◆ EXTRACT
The Seattle based rock group Death Cab for Cutie is the latest independent group to issue an album on Super Audio CD. Their new Hybrid Stereo SACD edition of Transatlanticism follows an earlier Stereo CD version of the album. The group is well known on college campuses through airplay on many college radio stations across the country. In fact, Transatlanticism is currently the # 2 album on CMJ.Com’s college radio airplay chart.
The group’s name, Death Cab for Cutie, came from a Beatles song on the album “Magical Mystery Tour” that talks about an evil taxi. On their new album, the group elected to not perform the 11 songs until they went in to the studio to record the album. They feel this allowed them to experiment and “open up” the sound of each song. The group is made up of four members: Benjamin Gibbard (Vocals, Guitar & Keyboards), Nicholas Harmer (Bass), Jason McGerr (Drums & Percussion) and Christopher Walla (Keyboards & Guitar).
Barsuk Records says “The first thing one notices about Transatlanticism is the distinctive character of each of its eleven songs, from the glacial guitars of the sweeping opener “The New Year” to the poppy bah-bah-bahs of “The Sound of Settling.” Piano forms the basis of more than one moment during the melancholy midsection of the disc. Bizarre sound effects flutter down like the first snowfall behind the folky, fleeting dissonant closer, “A Lack of Color.” No two songs are alike, some are dense and others are spacious. Yet taken as a whole, they constitute the group’s most thought out album yet.”
1. The New Year
3. Title and Registration
4. Expo ’86
5. The Sound of Settling
6. Tiny Vessels
8. Passenger Seat
9. Death of an Interior Decorator
10. We Looked Like Giants
11. A Lack of Color
Album Production Credits & A Listen to the SACD
Transatlanticism was produced and recorded by group member Christopher Walla. For the SACD Stereo tracks, the original analog master recordings were mastered by Ed Brooks at RFI (who also mastered the CD Stereo tracks) along with Lon Neumann from the Sony SACD Project’s Hollywood Studio.
I had a chance to listen to the Hybrid Stereo SACD recently. The disc does an excellent job of capturing the vocals, guitar, drums, bass and percussion as well as the sound effects employed on some of the tracks. Rock fans will definitely want to give this SACD a listen, it’s very well done.
Some Comments from Christopher Walla
I also had a chance to chat with Death Cab’s producer/guitarist Christopher Walla about the SACD release of Transatlanticism.

◆ INFORMATION PROVIDED
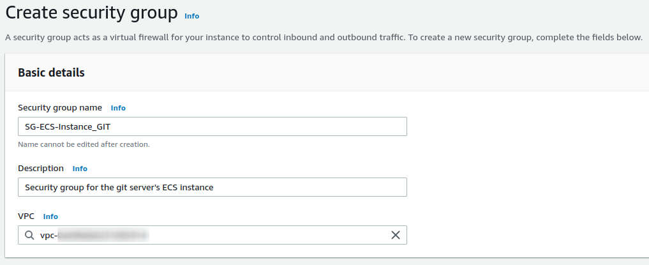
Task: Clear the VPC selection with X icon
Action: click(395, 235)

◆ GOAL 1
According to the article on the Death Cab for Cutie SACD, who mastered the original analog master recordings for the SACD Stereo tracks?
◆ GOAL 2
Carry on the article about the Death Cab for Cutie SACD from the point where it ends.

◆ TASK RESULT 1
Ed Brooks at RFI, along with Lon Neumann from the Sony SACD Project's Hollywood Studio.

◆ TASK RESULT 2
It turns out that Chris is an audiophile and has a Sony SCD-777ES SACD player. So he’s a bit more up on high resolution audio than the average rock guitarist these days. Here’s Chris talking about how the SACD edition of Transatlanticism came to be:
“I’m the resident audiophile, producer & engineer in the band. The SACD thing came about primarily as a cheaper hi-fi alternative to nice (2 X 180 gram, mastered from the 1/2″ tapes) vinyl, which was going to eat us out of house and home (but which we’re now doing anyway, thanks to a third-party label, and which will be mastered from the DSD files rather than the analog master tapes – a good thing, any way you slice it). Since this whole record was tracked on and mixed to analog tape, I couldn’t bear to not have a high resolution format available. DVD-A just hasn’t done it for me yet and PCM, even at 24 bit / 96 kHz, can’t hold a candle to DSD. SACD sounds stellar, and there are quite a few players out there. I’ve got the Sony SCD-777ES SACD player, which is more than adequate for the rest of my setup.”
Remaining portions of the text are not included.